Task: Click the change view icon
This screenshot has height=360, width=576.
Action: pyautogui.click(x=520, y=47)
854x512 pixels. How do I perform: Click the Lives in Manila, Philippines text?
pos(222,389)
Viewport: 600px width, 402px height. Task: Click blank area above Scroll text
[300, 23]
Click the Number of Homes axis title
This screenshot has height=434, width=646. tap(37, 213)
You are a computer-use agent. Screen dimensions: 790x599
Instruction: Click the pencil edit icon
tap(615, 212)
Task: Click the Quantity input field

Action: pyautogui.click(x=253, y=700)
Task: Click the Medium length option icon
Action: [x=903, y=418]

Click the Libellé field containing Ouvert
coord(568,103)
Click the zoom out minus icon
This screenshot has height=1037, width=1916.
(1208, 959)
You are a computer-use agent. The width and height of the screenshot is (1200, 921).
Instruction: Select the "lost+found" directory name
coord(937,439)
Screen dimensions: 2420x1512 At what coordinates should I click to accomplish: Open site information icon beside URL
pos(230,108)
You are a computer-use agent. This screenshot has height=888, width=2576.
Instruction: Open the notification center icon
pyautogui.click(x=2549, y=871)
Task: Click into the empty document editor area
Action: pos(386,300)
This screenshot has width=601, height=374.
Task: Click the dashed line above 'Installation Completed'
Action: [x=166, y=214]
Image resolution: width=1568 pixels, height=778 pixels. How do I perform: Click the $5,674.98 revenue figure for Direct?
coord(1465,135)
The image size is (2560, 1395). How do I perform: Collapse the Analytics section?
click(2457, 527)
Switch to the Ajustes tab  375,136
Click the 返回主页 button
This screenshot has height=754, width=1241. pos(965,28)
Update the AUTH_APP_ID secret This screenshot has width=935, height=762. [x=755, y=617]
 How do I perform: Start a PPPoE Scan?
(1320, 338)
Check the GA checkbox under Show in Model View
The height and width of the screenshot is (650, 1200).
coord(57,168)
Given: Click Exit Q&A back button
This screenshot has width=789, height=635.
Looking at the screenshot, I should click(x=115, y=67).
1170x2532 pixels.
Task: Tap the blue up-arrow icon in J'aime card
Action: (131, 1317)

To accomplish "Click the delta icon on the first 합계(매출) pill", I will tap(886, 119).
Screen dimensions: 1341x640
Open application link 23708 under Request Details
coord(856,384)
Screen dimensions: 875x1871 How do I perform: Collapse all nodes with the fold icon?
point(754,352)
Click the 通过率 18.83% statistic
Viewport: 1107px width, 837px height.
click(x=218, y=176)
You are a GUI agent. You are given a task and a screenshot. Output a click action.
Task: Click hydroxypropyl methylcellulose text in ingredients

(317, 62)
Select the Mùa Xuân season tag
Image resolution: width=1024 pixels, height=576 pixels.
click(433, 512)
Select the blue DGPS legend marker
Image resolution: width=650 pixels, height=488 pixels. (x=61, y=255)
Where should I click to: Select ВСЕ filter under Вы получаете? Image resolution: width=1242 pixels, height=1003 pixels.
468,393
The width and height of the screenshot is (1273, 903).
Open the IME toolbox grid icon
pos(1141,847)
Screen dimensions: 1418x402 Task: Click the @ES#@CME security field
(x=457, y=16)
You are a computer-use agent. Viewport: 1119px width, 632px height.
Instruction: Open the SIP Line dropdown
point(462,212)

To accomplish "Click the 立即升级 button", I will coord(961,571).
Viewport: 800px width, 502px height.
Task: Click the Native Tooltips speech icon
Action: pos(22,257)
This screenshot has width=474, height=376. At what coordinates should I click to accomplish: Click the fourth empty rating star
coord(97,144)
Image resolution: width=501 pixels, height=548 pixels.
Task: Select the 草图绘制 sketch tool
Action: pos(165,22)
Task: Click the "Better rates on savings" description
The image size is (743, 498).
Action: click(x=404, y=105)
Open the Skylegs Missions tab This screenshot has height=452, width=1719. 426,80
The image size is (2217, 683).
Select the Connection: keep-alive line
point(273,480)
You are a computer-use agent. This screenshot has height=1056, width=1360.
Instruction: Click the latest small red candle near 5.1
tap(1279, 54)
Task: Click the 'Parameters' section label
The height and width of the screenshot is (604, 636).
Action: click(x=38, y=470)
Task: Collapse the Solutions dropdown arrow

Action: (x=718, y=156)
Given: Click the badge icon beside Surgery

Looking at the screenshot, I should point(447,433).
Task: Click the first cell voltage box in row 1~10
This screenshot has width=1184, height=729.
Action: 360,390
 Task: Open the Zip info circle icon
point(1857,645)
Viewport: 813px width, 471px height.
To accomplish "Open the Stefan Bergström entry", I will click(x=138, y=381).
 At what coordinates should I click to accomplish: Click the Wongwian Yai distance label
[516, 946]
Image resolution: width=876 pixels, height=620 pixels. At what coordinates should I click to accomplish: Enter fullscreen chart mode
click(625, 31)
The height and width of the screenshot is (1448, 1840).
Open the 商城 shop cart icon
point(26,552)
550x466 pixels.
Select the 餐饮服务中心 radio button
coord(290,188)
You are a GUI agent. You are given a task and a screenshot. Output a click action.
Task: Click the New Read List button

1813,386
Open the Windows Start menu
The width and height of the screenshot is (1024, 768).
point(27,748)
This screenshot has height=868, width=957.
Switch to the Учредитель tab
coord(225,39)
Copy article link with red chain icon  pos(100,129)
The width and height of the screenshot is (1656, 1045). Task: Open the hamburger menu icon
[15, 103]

■ ■ ■ ■ ■

- **Challenge**:
Please quote every row above verbatim, from the first through the last.

- **Task solution**:
Task: Click the change view icon
This screenshot has height=360, width=576.
Action: pyautogui.click(x=520, y=47)
854x512 pixels. How do I perform: Click the Lives in Manila, Philippines text?
pos(222,389)
Viewport: 600px width, 402px height. Task: Click blank area above Scroll text
[300, 23]
Click the Number of Homes axis title
This screenshot has height=434, width=646. tap(37, 213)
You are a computer-use agent. Screen dimensions: 790x599
Instruction: Click the pencil edit icon
tap(615, 212)
Task: Click the Quantity input field

Action: pyautogui.click(x=253, y=700)
Task: Click the Medium length option icon
Action: [x=903, y=418]

Click the Libellé field containing Ouvert
coord(568,103)
Click the zoom out minus icon
This screenshot has height=1037, width=1916.
(1208, 959)
You are a computer-use agent. The width and height of the screenshot is (1200, 921).
Instruction: Select the "lost+found" directory name
coord(937,439)
Screen dimensions: 2420x1512 At what coordinates should I click to accomplish: Open site information icon beside URL
pos(230,108)
You are a computer-use agent. This screenshot has height=888, width=2576.
Instruction: Open the notification center icon
pyautogui.click(x=2549, y=871)
Task: Click into the empty document editor area
Action: pos(386,300)
This screenshot has width=601, height=374.
Task: Click the dashed line above 'Installation Completed'
Action: [x=166, y=214]
Image resolution: width=1568 pixels, height=778 pixels. How do I perform: Click the $5,674.98 revenue figure for Direct?
coord(1465,135)
The image size is (2560, 1395). How do I perform: Collapse the Analytics section?
click(2457, 527)
Switch to the Ajustes tab  375,136
Click the 返回主页 button
This screenshot has height=754, width=1241. pos(965,28)
Update the AUTH_APP_ID secret This screenshot has width=935, height=762. [x=755, y=617]
 How do I perform: Start a PPPoE Scan?
(1320, 338)
Check the GA checkbox under Show in Model View
The height and width of the screenshot is (650, 1200).
coord(57,168)
Given: Click Exit Q&A back button
This screenshot has width=789, height=635.
Looking at the screenshot, I should click(x=115, y=67).
1170x2532 pixels.
Task: Tap the blue up-arrow icon in J'aime card
Action: (131, 1317)

To accomplish "Click the delta icon on the first 합계(매출) pill", I will tap(886, 119).
Screen dimensions: 1341x640
Open application link 23708 under Request Details
coord(856,384)
Screen dimensions: 875x1871 How do I perform: Collapse all nodes with the fold icon?
point(754,352)
Click the 通过率 18.83% statistic
Viewport: 1107px width, 837px height.
click(x=218, y=176)
You are a GUI agent. You are given a task and a screenshot. Output a click action.
Task: Click hydroxypropyl methylcellulose text in ingredients

(317, 62)
Select the Mùa Xuân season tag
Image resolution: width=1024 pixels, height=576 pixels.
click(433, 512)
Select the blue DGPS legend marker
Image resolution: width=650 pixels, height=488 pixels. (x=61, y=255)
Where should I click to: Select ВСЕ filter under Вы получаете? Image resolution: width=1242 pixels, height=1003 pixels.
468,393
The width and height of the screenshot is (1273, 903).
Open the IME toolbox grid icon
pos(1141,847)
Screen dimensions: 1418x402 Task: Click the @ES#@CME security field
(x=457, y=16)
You are a computer-use agent. Viewport: 1119px width, 632px height.
Instruction: Open the SIP Line dropdown
point(462,212)

To accomplish "Click the 立即升级 button", I will coord(961,571).
Viewport: 800px width, 502px height.
Task: Click the Native Tooltips speech icon
Action: pos(22,257)
This screenshot has width=474, height=376. At what coordinates should I click to accomplish: Click the fourth empty rating star
coord(97,144)
Image resolution: width=501 pixels, height=548 pixels.
Task: Select the 草图绘制 sketch tool
Action: pos(165,22)
Task: Click the "Better rates on savings" description
The image size is (743, 498).
Action: click(x=404, y=105)
Open the Skylegs Missions tab This screenshot has height=452, width=1719. 426,80
The image size is (2217, 683).
Select the Connection: keep-alive line
point(273,480)
You are a computer-use agent. This screenshot has height=1056, width=1360.
Instruction: Click the latest small red candle near 5.1
tap(1279, 54)
Task: Click the 'Parameters' section label
The height and width of the screenshot is (604, 636).
Action: click(x=38, y=470)
Task: Collapse the Solutions dropdown arrow

Action: (x=718, y=156)
Given: Click the badge icon beside Surgery

Looking at the screenshot, I should point(447,433).
Task: Click the first cell voltage box in row 1~10
This screenshot has width=1184, height=729.
Action: 360,390
 Task: Open the Zip info circle icon
point(1857,645)
Viewport: 813px width, 471px height.
To accomplish "Open the Stefan Bergström entry", I will click(x=138, y=381).
 At what coordinates should I click to accomplish: Click the Wongwian Yai distance label
[516, 946]
Image resolution: width=876 pixels, height=620 pixels. At what coordinates should I click to accomplish: Enter fullscreen chart mode
click(625, 31)
The height and width of the screenshot is (1448, 1840).
Open the 商城 shop cart icon
point(26,552)
550x466 pixels.
Select the 餐饮服务中心 radio button
coord(290,188)
You are a GUI agent. You are given a task and a screenshot. Output a click action.
Task: Click the New Read List button

1813,386
Open the Windows Start menu
The width and height of the screenshot is (1024, 768).
point(27,748)
This screenshot has height=868, width=957.
Switch to the Учредитель tab
coord(225,39)
Copy article link with red chain icon  pos(100,129)
The width and height of the screenshot is (1656, 1045). Task: Open the hamburger menu icon
[15, 103]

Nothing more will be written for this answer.